If your purpose is to convince people, it's not enough to have good arguments, or good facts; these things can only work if people are receptive to those arguments and those facts. Your first move is your most important - you must try to make that person receptive. And if somebody levels a tone argument at you, your first consideration should not be "Oh! That's DH2, it's a fallacy, I can disregard what this person has to say!" It should be - why are they leveling a tone argument at you to begin with? Are they disagreeing with you on the basis of your tone, or disagreeing with the tone itself?
Or, in short, the categorical assessment of "Responding to Tone" as either a logical fallacy or a poor argument is incorrect, as it starts from an unfounded assumption that the purpose of a tone response is, in fact, to refute the argument. In the few cases I have seen responses to tone which were utilized against an argument, they were in fact ad-hominems, of the formulation "This person clearly hates [x], and thus can't be expected to have an unbiased perspective." Note that this is a particularly persuasive ad-hominem, particularly for somebody who is looking to rationalize their beliefs against an argument - and that this inoculation against argument is precisely the reason you should, in fact, moderate your tone.
...I see two. Both of which look like "my kind" of tone arguments; i/e, arguments that tone is detracting from a common purpose.
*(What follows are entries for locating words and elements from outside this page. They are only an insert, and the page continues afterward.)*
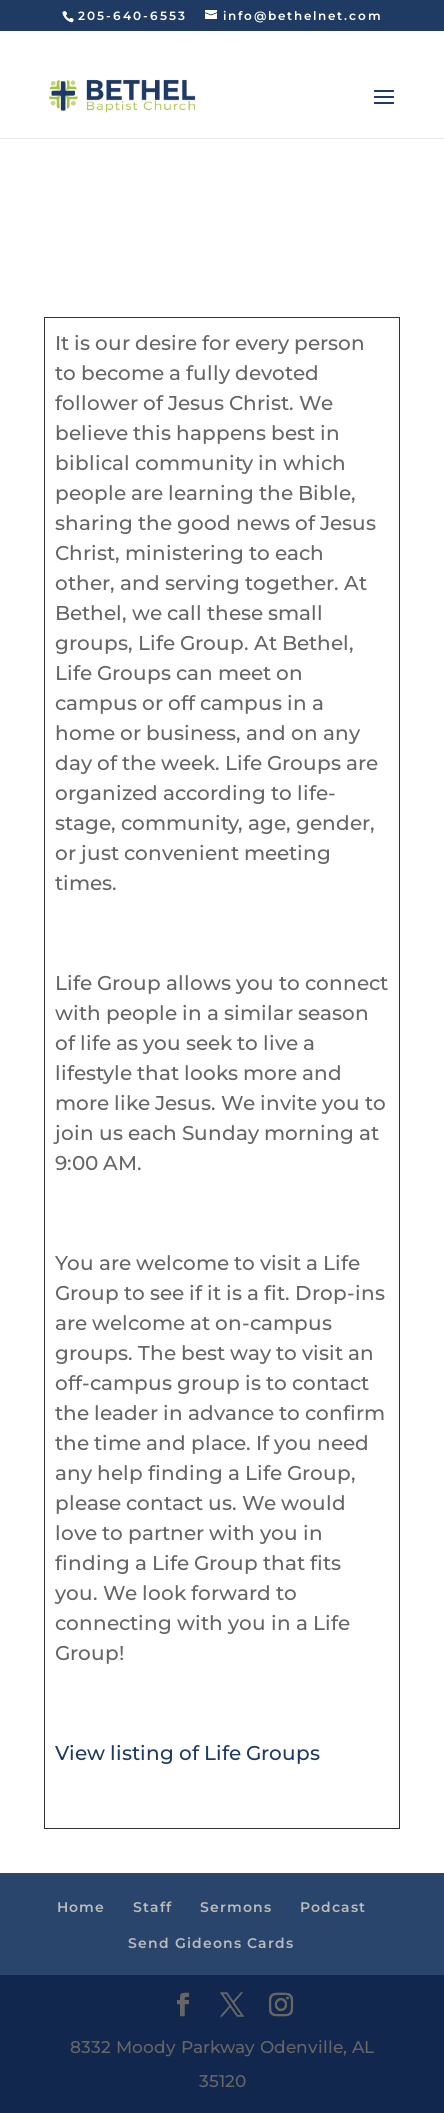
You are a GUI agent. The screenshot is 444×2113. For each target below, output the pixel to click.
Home (81, 1907)
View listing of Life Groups (187, 1753)
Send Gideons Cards (211, 1943)
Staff (152, 1907)
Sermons (236, 1907)
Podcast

I see two posts about the tone argument. And I see one comment with the extremely amusing implication that tone moderation is only valid when discussing certain topics. The closest thing to an example is somebody praising an argument for moderation in discussing a sensitive topic.
It lacks any examples of bad tone arguments at all, much less protestations of lower status being treated as rudeness as a product of their content. It is in fact exactly what I'm arguing against, in terms of discarding tone argument.
As a political aside which I'll probably regret bringing up, it argues that relative privilege should be used as the primary basis in determining whether or not a call for civility is genuine; i/e, I should be taken seriously because I'm a bisexual, but shouldn't because I'm male, but should because I'm an atheist. This is the kind of crap which has led me to stop taking most self-describing feminists seriously, and is also why most people take "Privilege" arguments as offensive at face.
"The key to understanding whether a request for civility is sincere or not is to ask whether the person asking for civility has more power along whatever axes are contextually relevant than the person being called "incivil", less power, or equal power."
Seriously? It's advocating ad-hominem.
I'd suggest you look up "intersectionality". This issue is actually widely discussed in the very same communities that talk about "privilege". In gist, the same person can exercise privilege in some contexts and have it exercised against them in others; and different kinds of privilege can be synergetic.